What this exercise asks:
(a) Check each statement against the article on Lews Castle: (i) Lews Castle has been on the buildings at risk register since 2000; (ii) the planned museum will use English as its first language; (iii) the £5m comes from the National Archives of Scotland. For each, answer yes or no and quote the deciding words of the article.
(b) Carry the article on Lews Castle forward from its final quoted paragraph.

Document text:
☆ ☆ ☆ ☆

A historic Scots castle will be brought back to its former glory following a £5m investment.
Lews Castle on the edge of Stornoway has been on the buildings at risk register since 2000 and its development has been stalled because of a lack of funding.
The money from the Heritage Lottery Fund brings the project a step closer to being realised.
The historic castle will be transformed into a museum, an archive for the Outer Hebrides as well as providing hotel accommodation for tourists.
The museum will be the first in the UK to use Gaelic as the first language and will display collections of the Museum nan Eilean and also the British Museum.
Collections held by the National Archives of Scotland will be returned to the island with the creations of Stornoway's first ever civic archive.
Colin McLean, head of the Heritage Lottery Fund in Scotland, said: "Breathing new life into this grand castle will breathe new life into Stornoway itself.
"The transformation of Lews Castle has the potential to make a real difference to the economy of Lewis and indeed the Western Isles through job creation and tourism.
"It will provide a safe and accessible home for the collections and artefacts that make these wonderful islands what they are today while providing support to the network of heritage societies and local museums that exist across the Outer Hebrides."

☆ ☆ ☆ ☆

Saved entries
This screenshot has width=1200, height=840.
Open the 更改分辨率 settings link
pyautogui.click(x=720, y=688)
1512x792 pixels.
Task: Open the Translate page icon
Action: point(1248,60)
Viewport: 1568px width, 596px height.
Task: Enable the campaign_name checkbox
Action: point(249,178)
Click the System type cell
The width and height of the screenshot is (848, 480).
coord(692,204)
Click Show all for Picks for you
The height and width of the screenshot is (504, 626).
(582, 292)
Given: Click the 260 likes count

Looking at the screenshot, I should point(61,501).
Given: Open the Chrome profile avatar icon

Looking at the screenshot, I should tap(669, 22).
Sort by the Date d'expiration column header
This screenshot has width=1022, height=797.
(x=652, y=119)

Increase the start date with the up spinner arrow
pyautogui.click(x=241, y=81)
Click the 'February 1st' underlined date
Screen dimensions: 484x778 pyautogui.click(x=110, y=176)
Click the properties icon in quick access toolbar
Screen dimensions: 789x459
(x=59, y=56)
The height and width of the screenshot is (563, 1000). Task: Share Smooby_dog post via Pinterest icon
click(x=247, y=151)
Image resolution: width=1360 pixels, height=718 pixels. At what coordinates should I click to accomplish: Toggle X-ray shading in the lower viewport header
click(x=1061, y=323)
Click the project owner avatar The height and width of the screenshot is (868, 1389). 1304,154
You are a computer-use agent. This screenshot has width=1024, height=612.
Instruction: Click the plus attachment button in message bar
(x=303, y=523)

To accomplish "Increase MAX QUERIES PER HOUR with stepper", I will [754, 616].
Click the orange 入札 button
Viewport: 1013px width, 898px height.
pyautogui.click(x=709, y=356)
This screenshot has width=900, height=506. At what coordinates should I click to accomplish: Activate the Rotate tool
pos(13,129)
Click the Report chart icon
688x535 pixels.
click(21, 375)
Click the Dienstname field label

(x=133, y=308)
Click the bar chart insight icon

☆ ☆ ☆ ☆

Exercise answers:
(a)
(i) Yes: "has been on the buildings at risk register since 2000"
(ii) No: "the first in the UK to use Gaelic as the first language"
(iii) No: "The money from the Heritage Lottery Fund"

(b)
The Western Isles Council has also invested £4.5m into the Lews Castle project. They are now looking for extra funding to help the long-awaited project begin as quickly as possible.
Alasdair Allan, MSP for Na h-Eileanan an Iar, said: "Today’s announcement from the Heritage Lottery Fund is an important step towards revitalising, not only Lews Castle, but the wider tourist economy in the islands.
"The Comhairle and other agencies locally have been working tirelessly to progress plans that would ensure Lews Castle becomes both a cultural and economic asset to the islands."
Lews Castle was built in 1847 for James Matheson, who made his fortune in the Chinese opium trade.
It was donated to the people of Stornoway by William Lever, Lord Leverhulme, in 1923. During the Second World War the castle served as a naval hospital and accommodation for air and ground crew. After the war it became a technical college and school for more than 30 years.